THE WAR ON DENIAL
The gospel story of Zacchaeus illustrates the effect that Jesus can have on a person with poor moral history. Think about your own fascination with Jesus and where that curiousity takes you.
Inevitably an encounter with Jesus leads us to war against our own sense of denial about right and wrong.
As we think about morality, what was Zacchaeus’ condition? The community had an opinion of him. He was a ‘sinner’ with a bad reputation for cheating people.
In his culture Zacchaeus would be regarded totally negatively because his wealth was "extorted" from fellow Jews on behalf of occupying Rome. This explains the public reaction to Jesus' invitation later in the story.[i]

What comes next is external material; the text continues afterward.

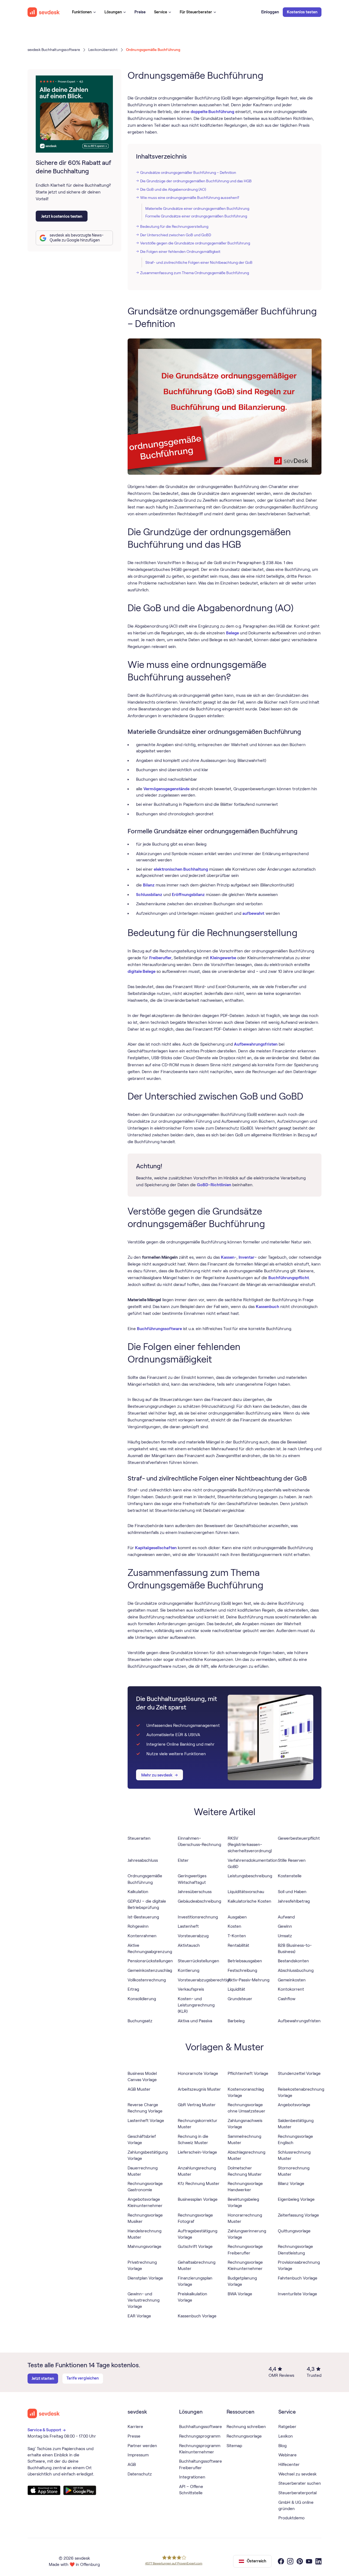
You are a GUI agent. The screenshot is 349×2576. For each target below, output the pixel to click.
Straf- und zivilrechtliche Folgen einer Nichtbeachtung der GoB (198, 262)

But what did Zaccheus think of himself? In this short story we find a man who illustrates steps four and five. We see a man who has to take a hard look at himself and turn to God.
As a tax collector, he was the chief. He trained and supervised the other tax collectors. They answered to him. He was good with numbers and collection techniques. But in spite of his authority, he knew how to steal and get away with it. He abused his power.

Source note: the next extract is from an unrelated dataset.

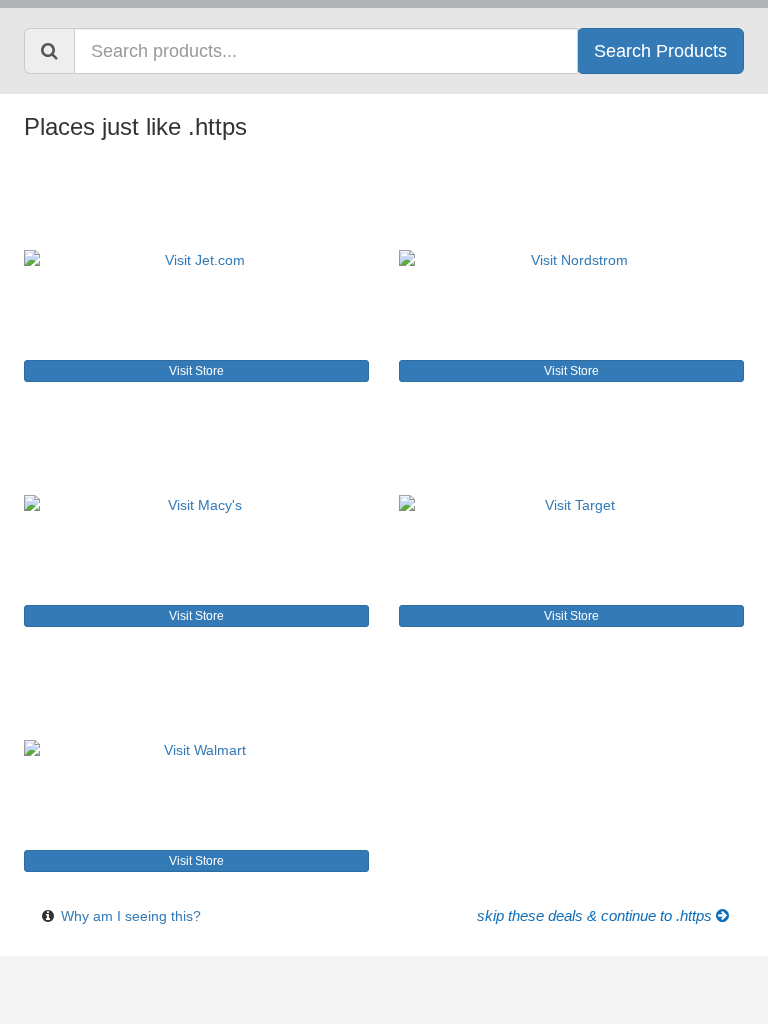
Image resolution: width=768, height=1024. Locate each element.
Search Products (660, 51)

As he encounters the acceptance and loving attention of God through Jesus, he is moved to consider how corrupt he has become. The searching, fearless, moral inventory reveals a history of disregard for the poor and criminal action toward his clients. The man who had good reason to keep secrets is moved to confess and start making things right.
As he looks at what he has unjustly accumulated, he realizes that he could make amends. Half of his assets will be sold or given away to people in need. Secondly, he would go over the ‘fudged books’ and do right to the people he had ripped off.

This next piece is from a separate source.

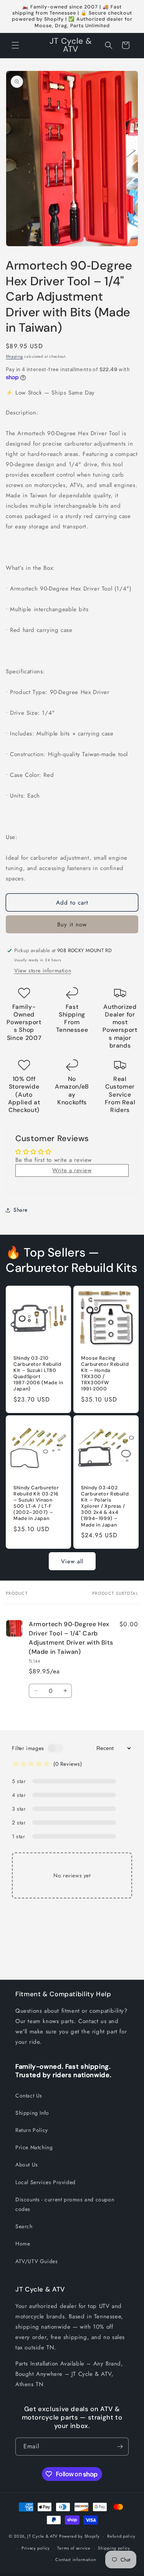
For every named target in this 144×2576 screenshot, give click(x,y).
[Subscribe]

To repay someone four times over had special significance.
Normal restitution added only 20 percent (Lev 5:16; Num 5:7). The Mishna tended rarely to apply a more severe 40 percent penalty (m. Ketubot3:9; m. Baba Qamma 7:1-5). This rich man, touched by Jesus and responding with faith, exemplifies the restoration of a "lost one" and opens up his resources to be shared with others. He does not have to sell everything to receive Jesus' commendation. His heart is in the right place when it comes to possessions.[ii]
As a step five example, Zaccheus admitted to God, himself and the disciples the exact nature of his wrongdoing.
In the gospel we find that Jesus declares war on our denial. We are moved by God’s acceptance to become introspective and repentant. Our moral compass is remagnetized to point us in the right direction.